BRIEF: Pick out every line of the material below that contains the string "Find", and copy each one. Treat uppercase and lowercase as different.
[Start]
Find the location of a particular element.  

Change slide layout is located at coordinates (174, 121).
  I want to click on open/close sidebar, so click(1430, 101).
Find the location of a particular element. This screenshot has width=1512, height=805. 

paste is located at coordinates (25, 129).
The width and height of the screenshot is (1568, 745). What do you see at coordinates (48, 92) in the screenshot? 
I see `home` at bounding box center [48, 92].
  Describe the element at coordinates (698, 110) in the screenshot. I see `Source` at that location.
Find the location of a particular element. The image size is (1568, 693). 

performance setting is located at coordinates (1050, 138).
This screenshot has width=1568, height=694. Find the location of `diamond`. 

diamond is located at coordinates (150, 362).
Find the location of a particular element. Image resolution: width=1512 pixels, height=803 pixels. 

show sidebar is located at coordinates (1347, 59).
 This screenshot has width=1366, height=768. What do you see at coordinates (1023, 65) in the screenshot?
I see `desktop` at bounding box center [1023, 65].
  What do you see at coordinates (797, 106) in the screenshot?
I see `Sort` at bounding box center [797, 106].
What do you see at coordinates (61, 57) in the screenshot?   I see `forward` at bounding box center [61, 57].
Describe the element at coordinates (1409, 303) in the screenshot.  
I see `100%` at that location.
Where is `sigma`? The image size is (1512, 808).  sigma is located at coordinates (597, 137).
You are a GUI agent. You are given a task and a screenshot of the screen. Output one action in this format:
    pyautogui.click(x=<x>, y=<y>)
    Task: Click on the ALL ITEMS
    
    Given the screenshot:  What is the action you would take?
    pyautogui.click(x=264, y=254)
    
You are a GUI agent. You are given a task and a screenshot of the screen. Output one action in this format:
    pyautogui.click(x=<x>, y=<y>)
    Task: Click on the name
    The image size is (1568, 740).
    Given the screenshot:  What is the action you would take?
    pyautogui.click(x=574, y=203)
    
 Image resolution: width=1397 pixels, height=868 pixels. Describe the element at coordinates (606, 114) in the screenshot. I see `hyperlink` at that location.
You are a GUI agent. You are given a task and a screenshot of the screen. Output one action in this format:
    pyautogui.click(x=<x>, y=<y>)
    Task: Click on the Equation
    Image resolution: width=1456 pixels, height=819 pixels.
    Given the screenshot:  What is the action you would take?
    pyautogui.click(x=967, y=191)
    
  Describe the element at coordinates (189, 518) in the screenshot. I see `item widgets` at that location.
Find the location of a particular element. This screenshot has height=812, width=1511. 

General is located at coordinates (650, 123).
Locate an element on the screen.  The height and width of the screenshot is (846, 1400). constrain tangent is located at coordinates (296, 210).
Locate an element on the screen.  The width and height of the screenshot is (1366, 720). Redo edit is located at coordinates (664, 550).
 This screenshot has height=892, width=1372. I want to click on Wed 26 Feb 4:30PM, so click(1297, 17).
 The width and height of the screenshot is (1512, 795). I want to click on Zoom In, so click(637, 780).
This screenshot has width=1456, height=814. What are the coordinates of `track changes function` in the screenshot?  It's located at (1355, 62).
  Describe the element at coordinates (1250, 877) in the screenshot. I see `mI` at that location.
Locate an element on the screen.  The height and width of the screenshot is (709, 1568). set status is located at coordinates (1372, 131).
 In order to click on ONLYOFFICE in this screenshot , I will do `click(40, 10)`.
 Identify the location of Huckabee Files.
[End]
IN RESPONSE:
Find the location of a particular element.  
Find the location of a particular element. This screenshot has width=1512, height=805. 
Find the location of a particular element. The image size is (1568, 693). 
This screenshot has width=1568, height=694. Find the location of `diamond`. 
Find the location of a particular element. Image resolution: width=1512 pixels, height=803 pixels. 
Find the location of a particular element. This screenshot has height=812, width=1511. 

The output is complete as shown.